● YOUR INSTRUCTIONS
Repeat the material below line for line, with no changes at all.

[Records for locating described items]
§ §
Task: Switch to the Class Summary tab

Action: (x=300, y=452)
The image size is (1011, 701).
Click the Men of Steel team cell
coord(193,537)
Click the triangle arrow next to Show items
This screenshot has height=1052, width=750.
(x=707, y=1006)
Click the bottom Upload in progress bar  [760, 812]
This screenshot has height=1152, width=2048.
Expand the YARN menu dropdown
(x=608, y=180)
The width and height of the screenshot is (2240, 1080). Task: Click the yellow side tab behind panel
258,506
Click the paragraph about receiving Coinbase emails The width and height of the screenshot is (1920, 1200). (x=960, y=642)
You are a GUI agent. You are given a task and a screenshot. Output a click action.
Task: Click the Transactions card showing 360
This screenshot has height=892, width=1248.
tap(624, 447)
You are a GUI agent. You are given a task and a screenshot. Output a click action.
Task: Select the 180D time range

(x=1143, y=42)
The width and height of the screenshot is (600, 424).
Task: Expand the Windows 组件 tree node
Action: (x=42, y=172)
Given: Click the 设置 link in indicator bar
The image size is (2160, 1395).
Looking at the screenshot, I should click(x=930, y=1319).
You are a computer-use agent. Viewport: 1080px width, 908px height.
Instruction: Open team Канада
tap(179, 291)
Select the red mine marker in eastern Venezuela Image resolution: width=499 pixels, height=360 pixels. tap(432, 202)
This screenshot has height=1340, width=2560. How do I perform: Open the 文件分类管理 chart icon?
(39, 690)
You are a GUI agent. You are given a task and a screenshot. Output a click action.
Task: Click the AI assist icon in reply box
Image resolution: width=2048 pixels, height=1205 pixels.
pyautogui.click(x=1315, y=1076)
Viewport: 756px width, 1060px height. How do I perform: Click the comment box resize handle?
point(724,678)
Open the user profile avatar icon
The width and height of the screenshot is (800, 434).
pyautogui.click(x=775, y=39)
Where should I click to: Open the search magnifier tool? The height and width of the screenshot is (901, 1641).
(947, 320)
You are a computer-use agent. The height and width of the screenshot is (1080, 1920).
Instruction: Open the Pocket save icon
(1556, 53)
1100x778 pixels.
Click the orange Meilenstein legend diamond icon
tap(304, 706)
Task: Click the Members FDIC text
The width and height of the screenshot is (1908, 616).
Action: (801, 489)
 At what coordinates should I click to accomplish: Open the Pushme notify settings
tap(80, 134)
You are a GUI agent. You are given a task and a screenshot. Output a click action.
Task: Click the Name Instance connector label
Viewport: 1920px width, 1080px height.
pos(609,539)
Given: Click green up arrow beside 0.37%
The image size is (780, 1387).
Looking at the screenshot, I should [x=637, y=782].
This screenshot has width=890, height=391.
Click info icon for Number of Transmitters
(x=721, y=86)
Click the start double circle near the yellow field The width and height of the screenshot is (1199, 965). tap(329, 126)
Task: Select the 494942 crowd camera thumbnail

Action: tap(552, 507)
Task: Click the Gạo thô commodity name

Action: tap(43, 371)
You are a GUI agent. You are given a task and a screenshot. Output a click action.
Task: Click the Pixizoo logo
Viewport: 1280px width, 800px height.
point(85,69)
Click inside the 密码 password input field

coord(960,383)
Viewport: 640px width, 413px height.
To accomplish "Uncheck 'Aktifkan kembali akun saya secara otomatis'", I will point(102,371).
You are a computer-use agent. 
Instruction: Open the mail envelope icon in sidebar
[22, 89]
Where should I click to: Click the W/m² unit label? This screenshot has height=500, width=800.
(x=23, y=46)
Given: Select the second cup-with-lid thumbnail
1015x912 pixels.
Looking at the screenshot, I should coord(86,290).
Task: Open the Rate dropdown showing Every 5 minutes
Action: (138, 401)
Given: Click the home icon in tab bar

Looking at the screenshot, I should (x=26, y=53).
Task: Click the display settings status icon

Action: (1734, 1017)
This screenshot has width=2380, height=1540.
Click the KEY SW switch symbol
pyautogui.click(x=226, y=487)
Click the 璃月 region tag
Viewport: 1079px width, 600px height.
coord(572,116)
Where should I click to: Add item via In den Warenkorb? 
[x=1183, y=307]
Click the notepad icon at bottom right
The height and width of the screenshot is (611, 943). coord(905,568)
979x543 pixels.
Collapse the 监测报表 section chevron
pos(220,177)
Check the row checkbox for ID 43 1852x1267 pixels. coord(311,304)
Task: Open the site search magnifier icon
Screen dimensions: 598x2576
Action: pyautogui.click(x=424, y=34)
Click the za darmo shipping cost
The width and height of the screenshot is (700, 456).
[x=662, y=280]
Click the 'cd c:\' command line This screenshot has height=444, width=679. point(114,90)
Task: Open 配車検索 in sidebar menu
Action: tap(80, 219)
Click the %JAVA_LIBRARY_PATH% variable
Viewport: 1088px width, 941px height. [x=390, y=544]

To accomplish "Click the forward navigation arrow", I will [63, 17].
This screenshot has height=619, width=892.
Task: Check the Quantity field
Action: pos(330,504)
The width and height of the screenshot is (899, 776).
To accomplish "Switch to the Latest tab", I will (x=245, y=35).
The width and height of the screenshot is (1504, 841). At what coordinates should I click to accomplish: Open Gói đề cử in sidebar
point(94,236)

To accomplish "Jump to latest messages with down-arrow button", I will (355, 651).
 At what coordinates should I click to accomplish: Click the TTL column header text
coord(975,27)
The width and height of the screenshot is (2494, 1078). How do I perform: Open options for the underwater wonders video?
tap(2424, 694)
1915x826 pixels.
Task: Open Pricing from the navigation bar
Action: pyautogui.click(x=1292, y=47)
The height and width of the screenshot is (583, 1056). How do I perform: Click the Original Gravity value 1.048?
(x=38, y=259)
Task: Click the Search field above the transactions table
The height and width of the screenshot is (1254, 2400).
§ §
● SOLUTION FOR THIS TASK
Task: Switch to the Class Summary tab

Action: (x=300, y=452)
The image size is (1011, 701).
Click the Men of Steel team cell
coord(193,537)
Click the triangle arrow next to Show items
This screenshot has height=1052, width=750.
(x=707, y=1006)
Click the bottom Upload in progress bar  [760, 812]
This screenshot has height=1152, width=2048.
Expand the YARN menu dropdown
(x=608, y=180)
The width and height of the screenshot is (2240, 1080). Task: Click the yellow side tab behind panel
258,506
Click the paragraph about receiving Coinbase emails The width and height of the screenshot is (1920, 1200). (x=960, y=642)
You are a GUI agent. You are given a task and a screenshot. Output a click action.
Task: Click the Transactions card showing 360
This screenshot has height=892, width=1248.
tap(624, 447)
You are a GUI agent. You are given a task and a screenshot. Output a click action.
Task: Select the 180D time range

(x=1143, y=42)
The width and height of the screenshot is (600, 424).
Task: Expand the Windows 组件 tree node
Action: (x=42, y=172)
Given: Click the 设置 link in indicator bar
The image size is (2160, 1395).
Looking at the screenshot, I should click(x=930, y=1319).
You are a computer-use agent. Viewport: 1080px width, 908px height.
Instruction: Open team Канада
tap(179, 291)
Select the red mine marker in eastern Venezuela Image resolution: width=499 pixels, height=360 pixels. tap(432, 202)
This screenshot has height=1340, width=2560. How do I perform: Open the 文件分类管理 chart icon?
(39, 690)
You are a GUI agent. You are given a task and a screenshot. Output a click action.
Task: Click the AI assist icon in reply box
Image resolution: width=2048 pixels, height=1205 pixels.
pyautogui.click(x=1315, y=1076)
Viewport: 756px width, 1060px height. How do I perform: Click the comment box resize handle?
point(724,678)
Open the user profile avatar icon
The width and height of the screenshot is (800, 434).
pyautogui.click(x=775, y=39)
Where should I click to: Open the search magnifier tool? The height and width of the screenshot is (901, 1641).
(947, 320)
You are a computer-use agent. The height and width of the screenshot is (1080, 1920).
Instruction: Open the Pocket save icon
(1556, 53)
1100x778 pixels.
Click the orange Meilenstein legend diamond icon
tap(304, 706)
Task: Click the Members FDIC text
The width and height of the screenshot is (1908, 616).
Action: (801, 489)
 At what coordinates should I click to accomplish: Open the Pushme notify settings
tap(80, 134)
You are a GUI agent. You are given a task and a screenshot. Output a click action.
Task: Click the Name Instance connector label
Viewport: 1920px width, 1080px height.
pos(609,539)
Given: Click green up arrow beside 0.37%
The image size is (780, 1387).
Looking at the screenshot, I should [x=637, y=782].
This screenshot has width=890, height=391.
Click info icon for Number of Transmitters
(x=721, y=86)
Click the start double circle near the yellow field The width and height of the screenshot is (1199, 965). tap(329, 126)
Task: Select the 494942 crowd camera thumbnail

Action: tap(552, 507)
Task: Click the Gạo thô commodity name

Action: tap(43, 371)
You are a GUI agent. You are given a task and a screenshot. Output a click action.
Task: Click the Pixizoo logo
Viewport: 1280px width, 800px height.
point(85,69)
Click inside the 密码 password input field

coord(960,383)
Viewport: 640px width, 413px height.
To accomplish "Uncheck 'Aktifkan kembali akun saya secara otomatis'", I will point(102,371).
You are a computer-use agent. 
Instruction: Open the mail envelope icon in sidebar
[22, 89]
Where should I click to: Click the W/m² unit label? This screenshot has height=500, width=800.
(x=23, y=46)
Given: Select the second cup-with-lid thumbnail
1015x912 pixels.
Looking at the screenshot, I should coord(86,290).
Task: Open the Rate dropdown showing Every 5 minutes
Action: (138, 401)
Given: Click the home icon in tab bar

Looking at the screenshot, I should (x=26, y=53).
Task: Click the display settings status icon

Action: (1734, 1017)
This screenshot has width=2380, height=1540.
Click the KEY SW switch symbol
pyautogui.click(x=226, y=487)
Click the 璃月 region tag
Viewport: 1079px width, 600px height.
coord(572,116)
Where should I click to: Add item via In den Warenkorb? 
[x=1183, y=307]
Click the notepad icon at bottom right
The height and width of the screenshot is (611, 943). coord(905,568)
979x543 pixels.
Collapse the 监测报表 section chevron
pos(220,177)
Check the row checkbox for ID 43 1852x1267 pixels. coord(311,304)
Task: Open the site search magnifier icon
Screen dimensions: 598x2576
Action: pyautogui.click(x=424, y=34)
Click the za darmo shipping cost
The width and height of the screenshot is (700, 456).
[x=662, y=280]
Click the 'cd c:\' command line This screenshot has height=444, width=679. point(114,90)
Task: Open 配車検索 in sidebar menu
Action: tap(80, 219)
Click the %JAVA_LIBRARY_PATH% variable
Viewport: 1088px width, 941px height. [x=390, y=544]

To accomplish "Click the forward navigation arrow", I will [63, 17].
This screenshot has height=619, width=892.
Task: Check the Quantity field
Action: pos(330,504)
The width and height of the screenshot is (899, 776).
To accomplish "Switch to the Latest tab", I will (x=245, y=35).
The width and height of the screenshot is (1504, 841). At what coordinates should I click to accomplish: Open Gói đề cử in sidebar
point(94,236)

To accomplish "Jump to latest messages with down-arrow button", I will (355, 651).
 At what coordinates should I click to accomplish: Click the TTL column header text
coord(975,27)
The width and height of the screenshot is (2494, 1078). How do I perform: Open options for the underwater wonders video?
tap(2424, 694)
1915x826 pixels.
Task: Open Pricing from the navigation bar
Action: pyautogui.click(x=1292, y=47)
The height and width of the screenshot is (583, 1056). How do I perform: Click the Original Gravity value 1.048?
(x=38, y=259)
Task: Click the Search field above the transactions table
The height and width of the screenshot is (1254, 2400).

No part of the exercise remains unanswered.